Il parla ainsi, brûlant, et ses eaux limpides bouillonnaient. De même qu’un vase bout sur un grand feu qui fond la graisse d’un sanglier gras, tandis que la flamme du bois sec l’enveloppe ; de même le beau cours du Xanthos brûlait, et l’eau bouillonnait, ne pouvant plus couler dans son lit, tant le souffle ardent du sage Hèphaistos la dévorait. Alors, le Xanthos implora Hèrè en paroles rapides :

— Hèrè ! pourquoi ton fils me tourmente-t-il ainsi ? Je ne suis point, certes, aussi coupable que les autres dieux qui secourent les Troiens. Je m’arrêterai moi-même, si tu ordonnes à ton fils de cesser.

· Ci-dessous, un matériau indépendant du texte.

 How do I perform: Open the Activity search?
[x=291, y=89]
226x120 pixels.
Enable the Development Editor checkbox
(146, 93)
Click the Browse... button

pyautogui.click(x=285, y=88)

Et je jure aussi de ne plus retarder le dernier jour des Troiens, quand même Troiè périrait par le feu, quand même les fils belliqueux des Akhaiens la consumeraient tout entière !

Et la déesse Hèrè aux bras blancs, l’ayant entendu, dit aussitôt à son fils bien-aimé Hèphaistos :

— Hèphaistos, arrête, mon illustre fils ! Il ne convient pas qu’un dieu soit tourmenté à cause d’un homme.